╭──
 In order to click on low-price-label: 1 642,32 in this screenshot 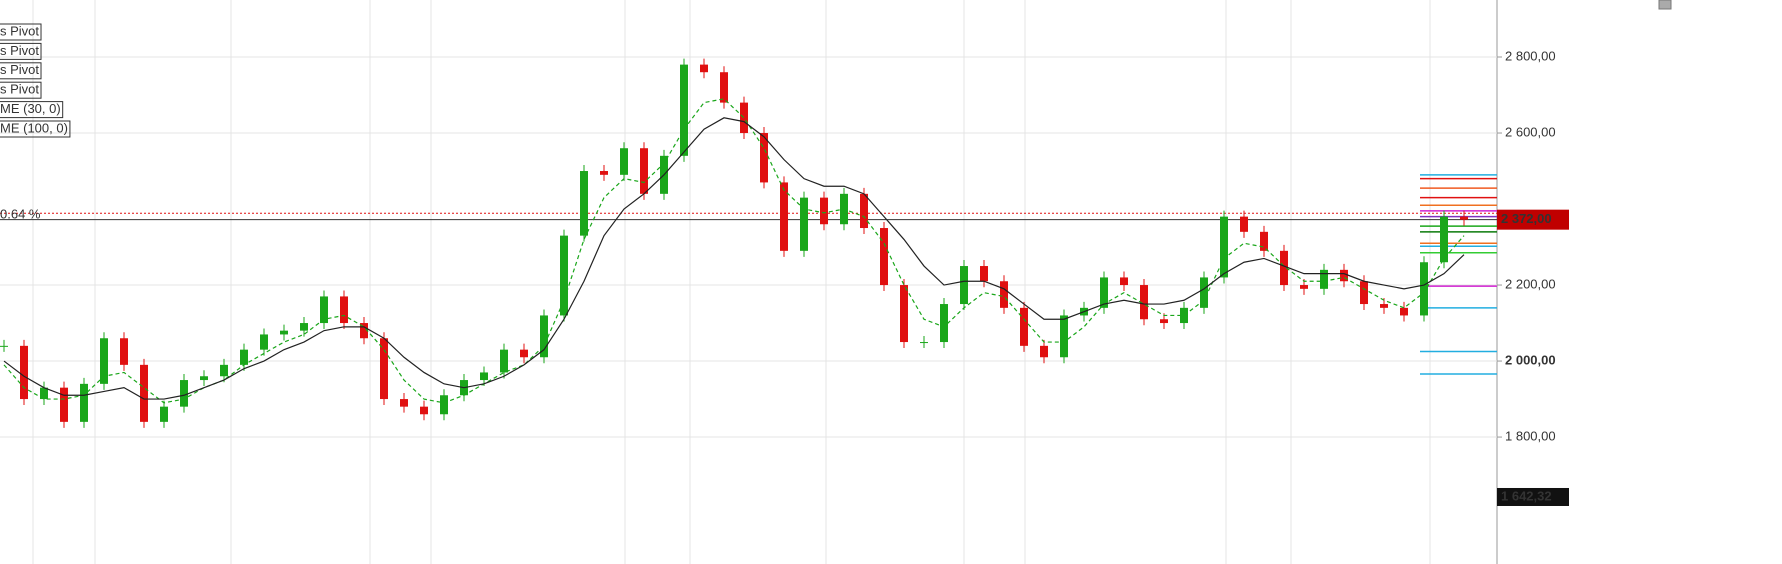, I will do `click(1526, 496)`.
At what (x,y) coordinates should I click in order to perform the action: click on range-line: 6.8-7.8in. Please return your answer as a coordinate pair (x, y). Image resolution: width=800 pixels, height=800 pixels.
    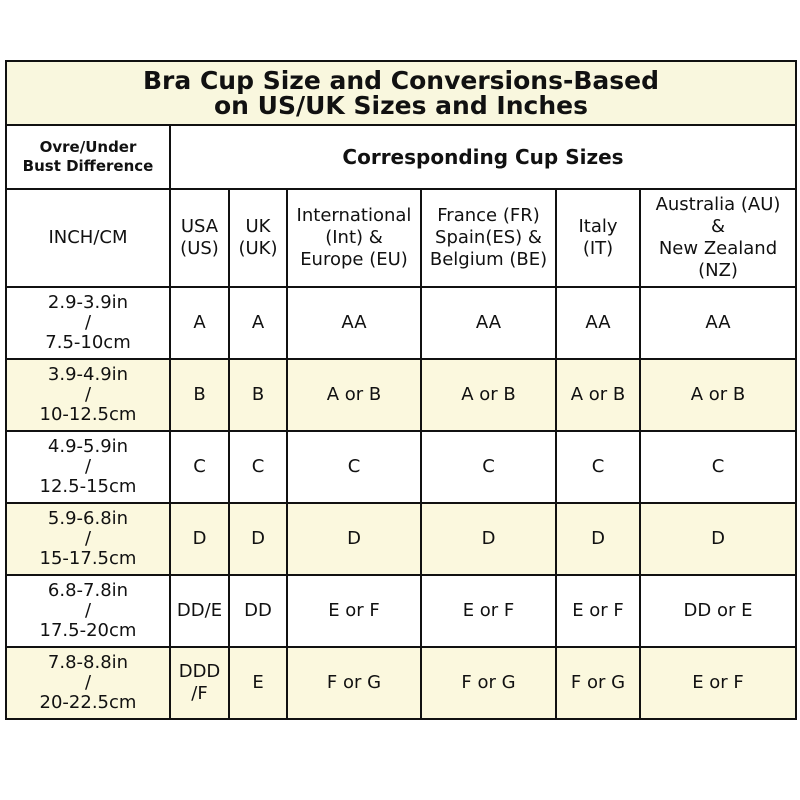
    Looking at the image, I should click on (88, 590).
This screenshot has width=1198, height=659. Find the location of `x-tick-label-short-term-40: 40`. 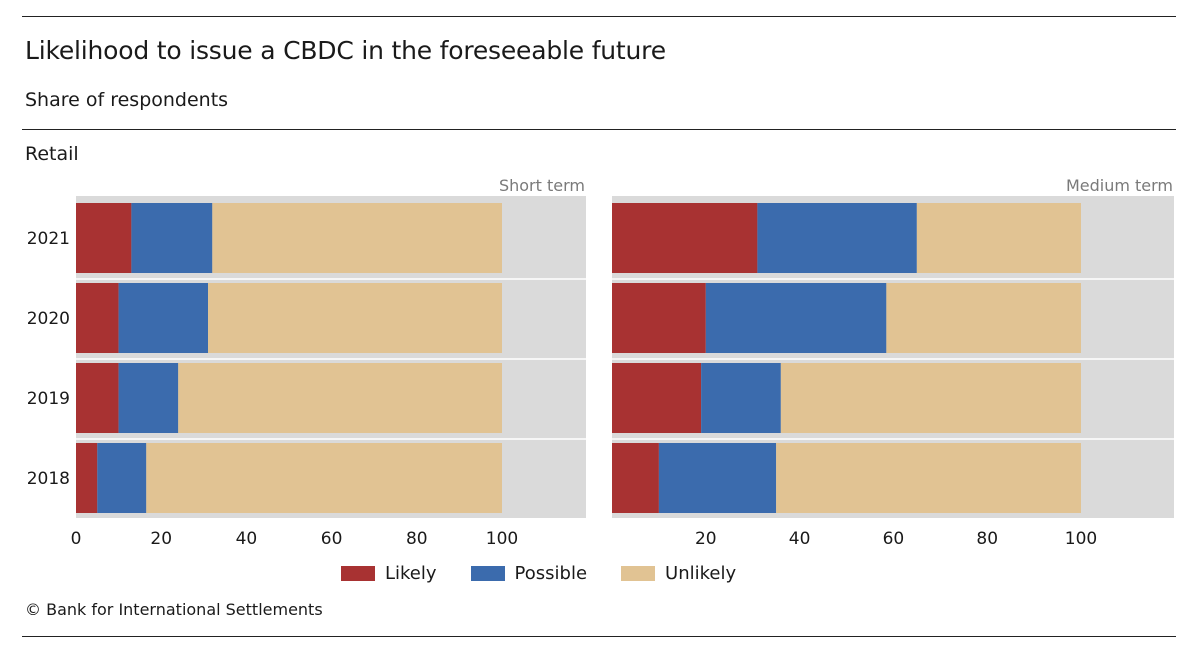

x-tick-label-short-term-40: 40 is located at coordinates (247, 539).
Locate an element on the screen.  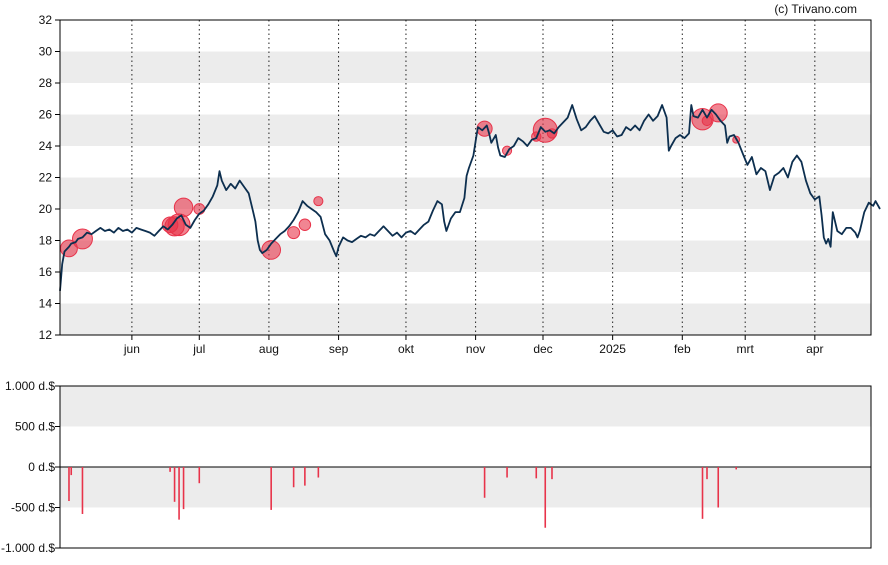
credit-text: (c) Trivano.com is located at coordinates (816, 9).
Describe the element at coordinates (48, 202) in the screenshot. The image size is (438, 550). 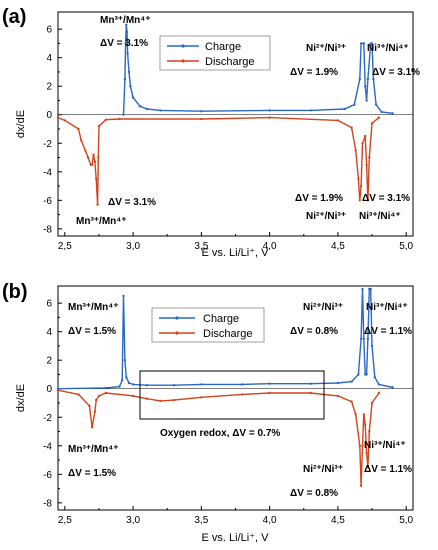
I see `panel-a-ytick-label: -6` at that location.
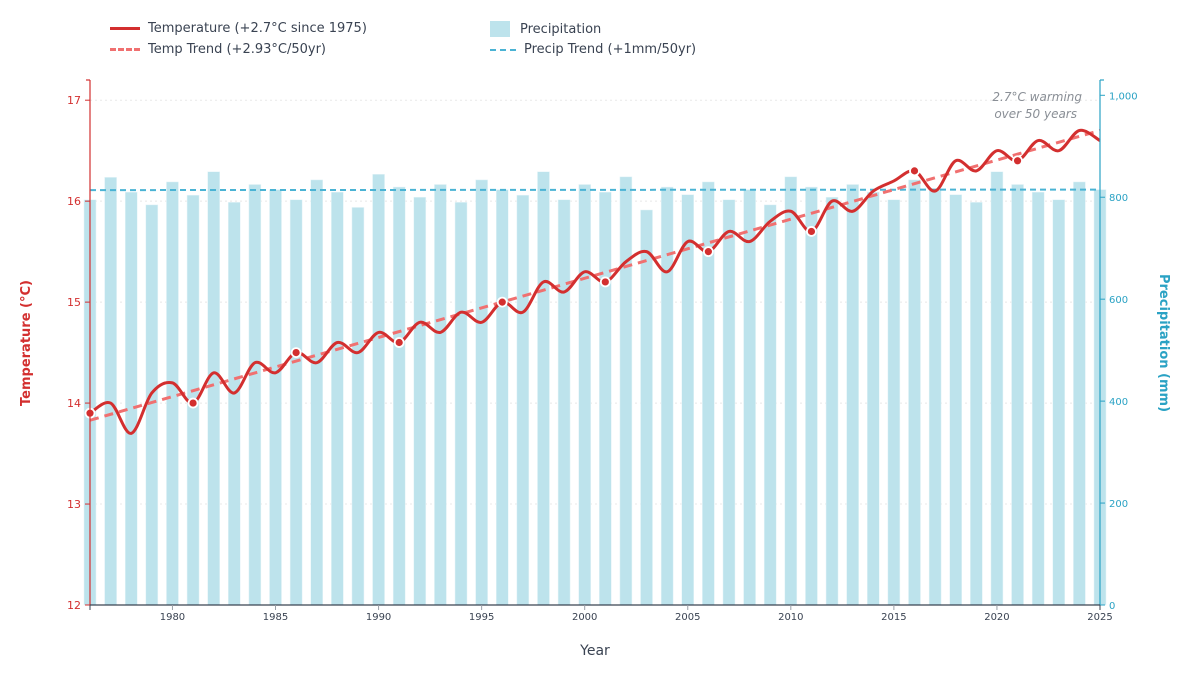  Describe the element at coordinates (708, 252) in the screenshot. I see `temp-marker-2006` at that location.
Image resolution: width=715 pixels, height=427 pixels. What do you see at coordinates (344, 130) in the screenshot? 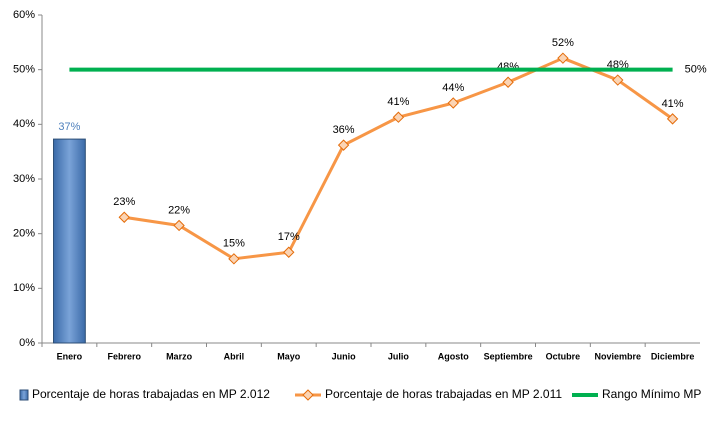
I see `data-label: 36%` at bounding box center [344, 130].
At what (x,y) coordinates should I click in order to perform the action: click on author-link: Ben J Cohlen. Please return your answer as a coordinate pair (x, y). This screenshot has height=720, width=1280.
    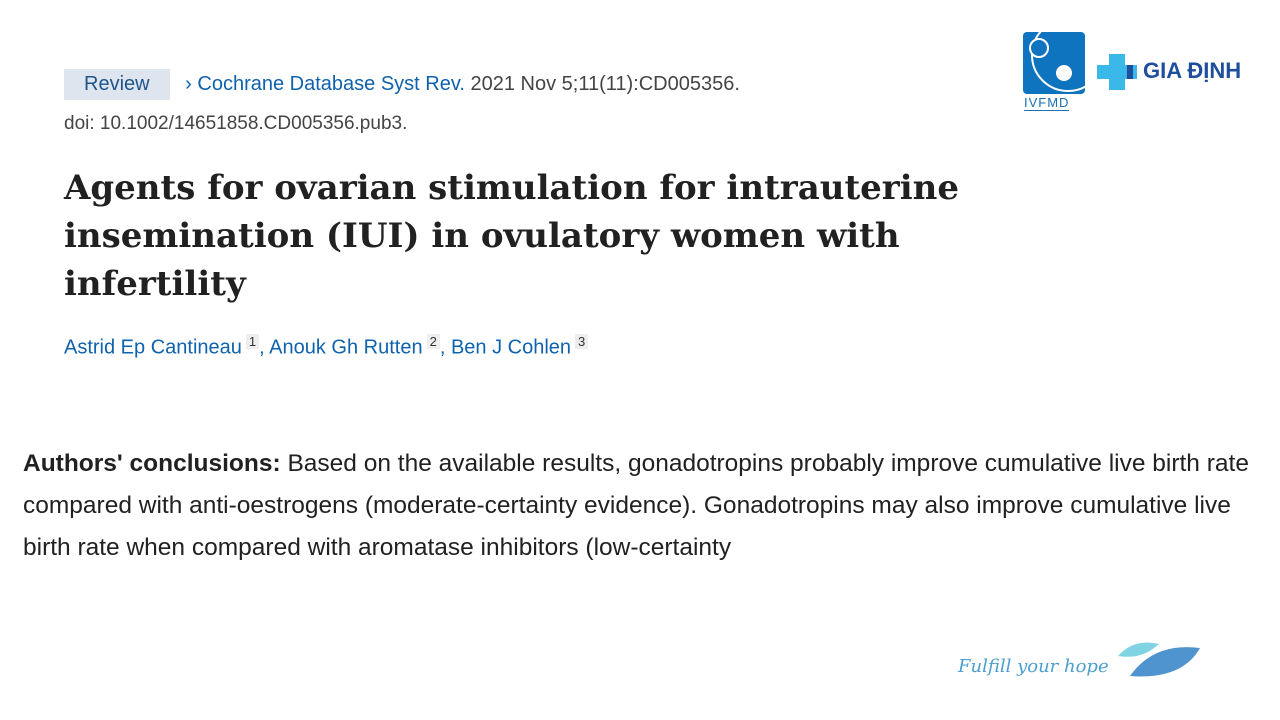
    Looking at the image, I should click on (511, 348).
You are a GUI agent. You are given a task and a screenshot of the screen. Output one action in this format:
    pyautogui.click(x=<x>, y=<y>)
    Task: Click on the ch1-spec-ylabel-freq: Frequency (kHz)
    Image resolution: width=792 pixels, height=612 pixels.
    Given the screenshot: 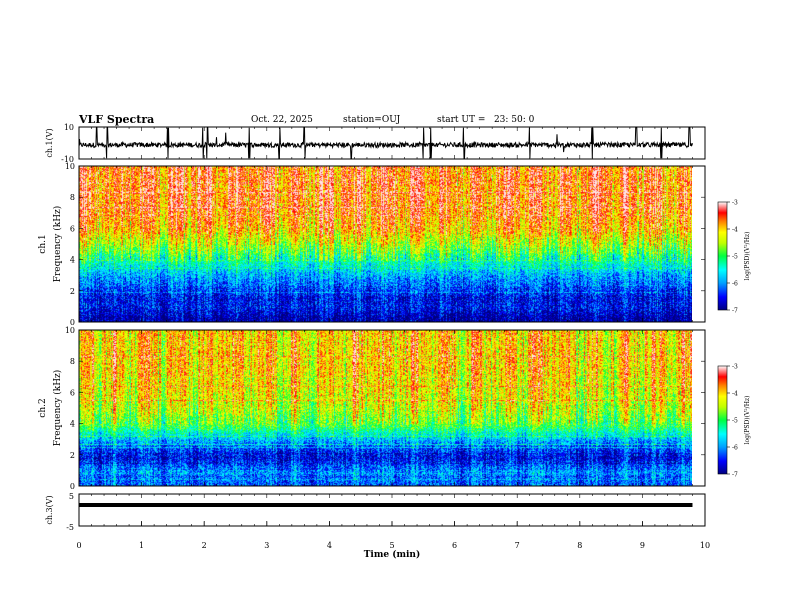 What is the action you would take?
    pyautogui.click(x=58, y=244)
╰──
■ **WHAT IS EXPECTED**
In the data, take the lines from the one containing "Locate an element on the screen." through the one containing "center [344, 130].", both included, and write them out again with "Image resolution" changed to "Screen dimensions" and nothing else altered. Leave the pictures out of your answer.

■ **ANSWER TO THIS EXERCISE**
Locate an element on the screen.  
credit-text: (c) Trivano.com is located at coordinates (816, 9).
Describe the element at coordinates (48, 202) in the screenshot. The image size is (438, 550). 
I see `panel-a-ytick-label: -6` at that location.
  Describe the element at coordinates (708, 252) in the screenshot. I see `temp-marker-2006` at that location.
Screen dimensions: width=715 pixels, height=427 pixels. What do you see at coordinates (344, 130) in the screenshot? 
I see `data-label: 36%` at bounding box center [344, 130].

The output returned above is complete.